“True Blood” star Alexander Skarsgård has gained American heartthrob status as the show’s thousand-year-old Viking vampire Alex, but even if the role is clearly make-believe, the Nordic charm is all his. Son of famed actor Stellan Skarsgård, the Stockholm-born thespian has a long and storied career in his homeland, from becoming a child actor to being named the sexiest man in Sweden circa 1999. Not to be confused with his upcoming part in Lars von Trier’s highly anticipated sci-fi flick “Melancholia,” Skarsgård the younger’s latest project is director Tarik Saleh’s highly stylized, animated sci-fi flick “Metropia.”
Set in a dystopian world of the not-far-off future where the world’s resources are running out and the metro system connects all of Europe, “Metropia” concerns a newly paranoid Swedish everyman Roger (voiced by Vincent Gallo) as he begins to hear a voice in his head that isn’t his own.
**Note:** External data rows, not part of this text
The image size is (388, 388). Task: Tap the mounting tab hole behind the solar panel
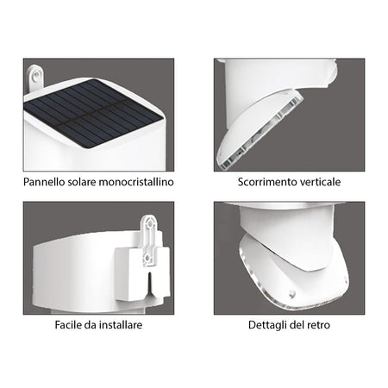(34, 78)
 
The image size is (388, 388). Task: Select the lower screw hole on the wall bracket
(151, 256)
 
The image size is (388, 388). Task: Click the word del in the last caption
(298, 326)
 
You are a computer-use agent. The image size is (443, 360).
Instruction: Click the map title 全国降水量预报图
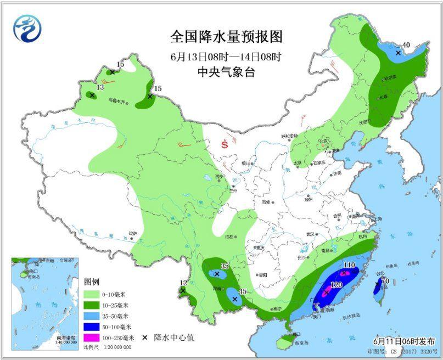click(226, 37)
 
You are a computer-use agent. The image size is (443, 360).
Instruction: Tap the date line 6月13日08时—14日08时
click(226, 55)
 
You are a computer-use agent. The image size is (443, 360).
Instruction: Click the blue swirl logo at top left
click(27, 28)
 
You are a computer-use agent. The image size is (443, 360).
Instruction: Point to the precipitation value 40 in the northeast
click(406, 45)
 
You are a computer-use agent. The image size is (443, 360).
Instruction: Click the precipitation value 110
click(350, 266)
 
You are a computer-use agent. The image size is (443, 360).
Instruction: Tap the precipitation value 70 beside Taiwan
click(385, 281)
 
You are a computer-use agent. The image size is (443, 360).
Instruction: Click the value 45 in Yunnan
click(242, 291)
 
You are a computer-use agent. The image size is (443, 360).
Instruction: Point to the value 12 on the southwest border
click(183, 283)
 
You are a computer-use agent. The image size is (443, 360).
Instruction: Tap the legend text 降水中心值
click(173, 338)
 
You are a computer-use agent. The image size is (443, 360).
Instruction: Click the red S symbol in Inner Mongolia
click(225, 145)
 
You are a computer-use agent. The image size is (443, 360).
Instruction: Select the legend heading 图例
click(92, 282)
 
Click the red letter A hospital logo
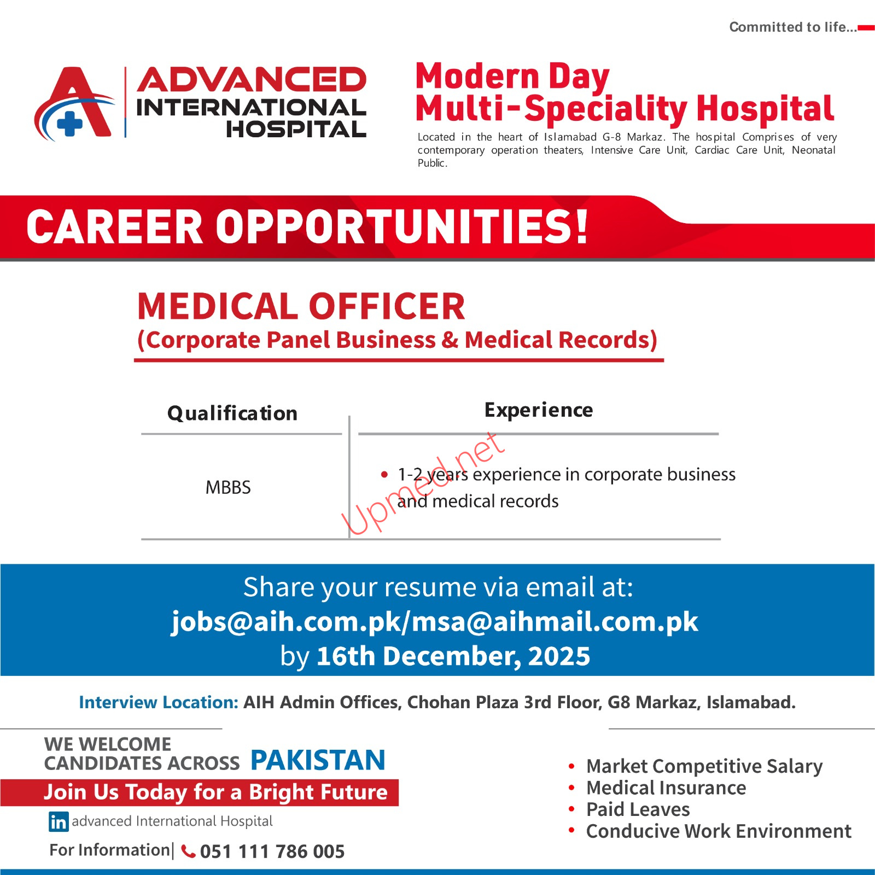74,104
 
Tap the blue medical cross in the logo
70,123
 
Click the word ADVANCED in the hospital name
252,80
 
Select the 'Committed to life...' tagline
792,27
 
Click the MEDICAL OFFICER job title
301,306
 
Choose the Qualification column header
232,413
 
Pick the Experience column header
539,410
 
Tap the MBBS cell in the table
228,487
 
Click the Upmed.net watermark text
423,483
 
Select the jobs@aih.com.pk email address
286,622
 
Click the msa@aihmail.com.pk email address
555,622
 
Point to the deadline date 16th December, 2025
453,656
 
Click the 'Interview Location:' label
159,702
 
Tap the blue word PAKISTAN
318,760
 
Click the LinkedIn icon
59,821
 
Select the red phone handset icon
188,851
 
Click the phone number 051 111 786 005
272,851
In fact, it’s Stefan’s (enter Skarsgård), a company man who begins to have second thoughts about his government gig monitoring citizens and their inner thoughts. While on the set of “True Blood,” now shooting its third season, Skarsgård called me to talk Glögg parties, filthy cartoons, and his real-life stint as an anti-terrorist marine.
This may be a general worldview question, but if things continue as they are, could you see the world becoming as dystopian as it is in “Metropia”?
[laughs] Hopefully not. But we’re headed in a direction where big corporations take over more and more. People in Western Europe and especially in the States have some distrust, a feeling that the government doesn’t really represent the people, that they’re almost like an enemy now. In a weird way, people almost trust Coca-Cola more than their own government. This new law that the Supreme Court passed where there’s no cap on how much big corporations can pump into election campaigns, it definitely means that corporations will have so much more impact.
It was already slanted through the leverage that they had versus the average guy. It’s harder for individuals to make their voices heard now. So I’m not going to take us down the road to “Metropia,” but what I was fascinated and intrigued by when I read the script was that it wasn’t science fiction! [laughs] I could draw parallels to our society today — a city like London, where they have something like 50,000 CCTV cameras, so you’re always being watched. With blogs and Twitter and Facebook, people always keep track of each other in a quite disturbing way.
Your character is quite the company man, even though he does show some heart. Could you relate to his role in life, or do you have more anti-authoritarian inclinations?
I’m slightly more anti-authoritarian than Stefan, but I definitely understand him. I played the guy, so I have to understand him, make him believable, and back him up. He is a little guy caught in this spider web, you know? He’s just trying to do his job, like a lot of people working for huge corporations who are trying to survive and feed their families. In Stefan’s case, he doesn’t really reflect on the moral issue of what it is he’s doing or where society has gone.
All animated films are different and this has such an idiosyncratic style. What was the voice work process like, from coming up with your vocal characterization to the technical process?
I’ve done animated movies before, but the thing that was amazing about this was we recorded it two years before Tarik started to animate, and then he spent two years finishing the movie. I’ve never had that luxury before. The stuff that I’ve done was already animated. You come in, watch it on a big screen and try to lip sync. You’re more confined in terms of hitting certain beats or timing. This was just me and Tarik in the room, so we could play around. If something wasn’t working, I could ad-lib, adding or dropping a line if I wasn’t happy with it. It was a great experience.
You’ve been friendly with Tarik for a while. How were you introduced?
I met Tarik in Los Angeles five years ago through some mutual Swedish friends. We celebrated Christmas together here in L.A, and I got kind of an instant man crush on him. He’s such a brilliant and interesting man. He was out here for two weeks, I believe, and we just had amazing conversations and talked about everything and nothing. We spent hours and hours discussing his idea for “Metropia.”
Then I went to Africa to shoot “Generation Kill,” this miniseries I did, and it was when I was out in Africa when he called: “We’re recording now, is there any chance we can get you in the studio?” I was down there for seven months, but I had a weekend off, so I flew to Stockholm, went into the studio, spent a day and a half with Tarik, then flew all the way back down to Namibia.